Before Stonehill, Campus a Magical Place for Local Children
January 20, 2010

For four decades before Stonehill became a college, it was the 600-acre estate of industrialist Frederick Lothrop Ames.
It was the stomping grounds, too, of a group of young boys who lived a half-mile away in the Marshall's Corner neighborhood of nearby Brockton, and considered the estate a magical place during the Great Depression.
James V. Wyman, who grew up to become vice president and executive editor of the Providence (R.I.) Journal recounted those days in his book, "Bittersweet Beginnings: A Sketchbook of a Great Depression Boyhood," published in 2008 by Plaidswede Press. Wyman has donated copies to Stonehill and to the Brockton Public Library.
References to the estate in its pre-Stonehill days dot the book and include landmarks that would be recognizable to students today: King Philip's Cave on the grounds' eastern fringes, stately brick Donahue Hall atop the hill, Ames Pond, and the former airfield where Frederick Ames Jr. once kept his plane, and which years later gave the College's athletic teams their nickname, the Skyhawks.
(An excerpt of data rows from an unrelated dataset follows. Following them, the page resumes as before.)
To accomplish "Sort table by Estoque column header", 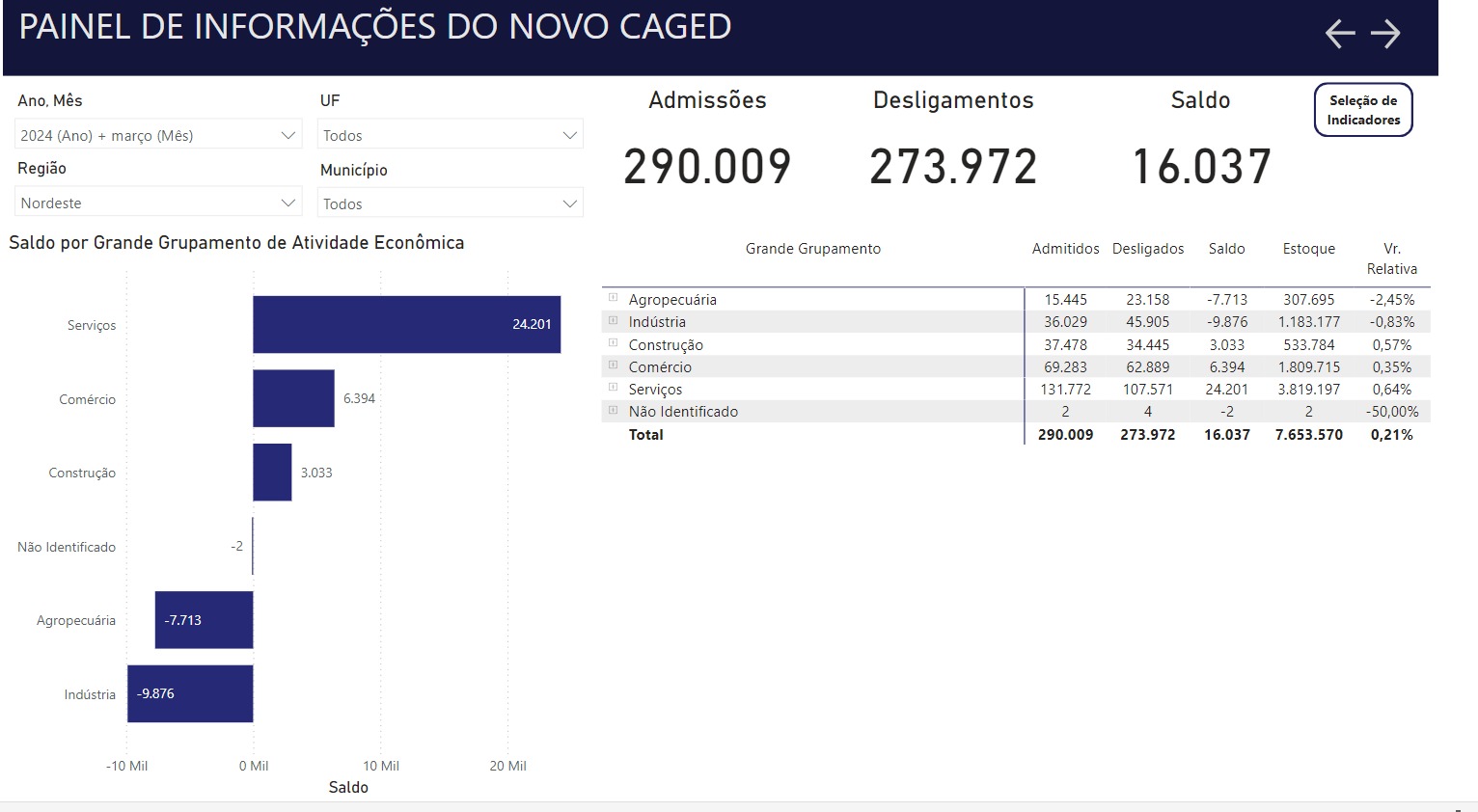I will pyautogui.click(x=1308, y=249).
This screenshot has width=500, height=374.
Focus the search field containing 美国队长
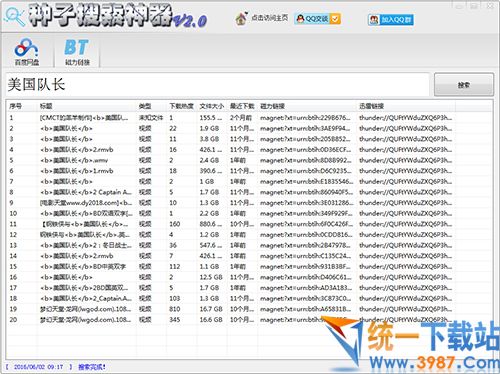[217, 85]
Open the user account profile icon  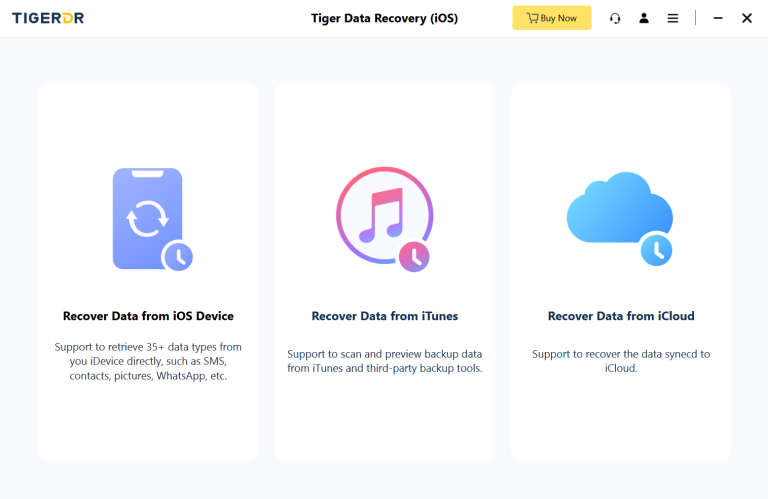644,18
During a recent interview, Wyman remembered the Ames mansion - now Donahue Hall -- as he glimpsed at it through the trees while walking along Belmont Street with his pals, bound for sodas, ice cream and penny candy at H.Y. Mitchell's store in South Easton.
"The Ames' Georgian-style red brick mansion, with its six marble columns across the front, was always an awesome sight," Wyman recounted. It "sat majestically on a green knoll, overlooking countless acres of sweeping fields to the estate stone walls that defined its Belmont Street border.
"We always found it staggeringly difficult to imagine ourselves living in that 50-room house, with a glass-roofed tennis court, marble swimming pool, squash court and private airstrip," Wyman said. "At the time, most of our parents were struggling to survive the Great Depression, to keep their modest homes and feed and clothe their families.
"We never could reconcile ourselves to lives lived out in that sprawling mansion on the hill," Wyman said. "But imagining the experience was ever intriguing and always fun."
Though high-spirited and full of mischief, the boys respected the privacy of the Ames family and did not venture far onto the grounds, Wyman said. They restricted their play to Stone House Hill, one of the highest points in the neighborhood and home to the rock formation known as "King Philip's Cave" because legend held that the Wampanoag chief hid there during King Philip's War in the late 1600s.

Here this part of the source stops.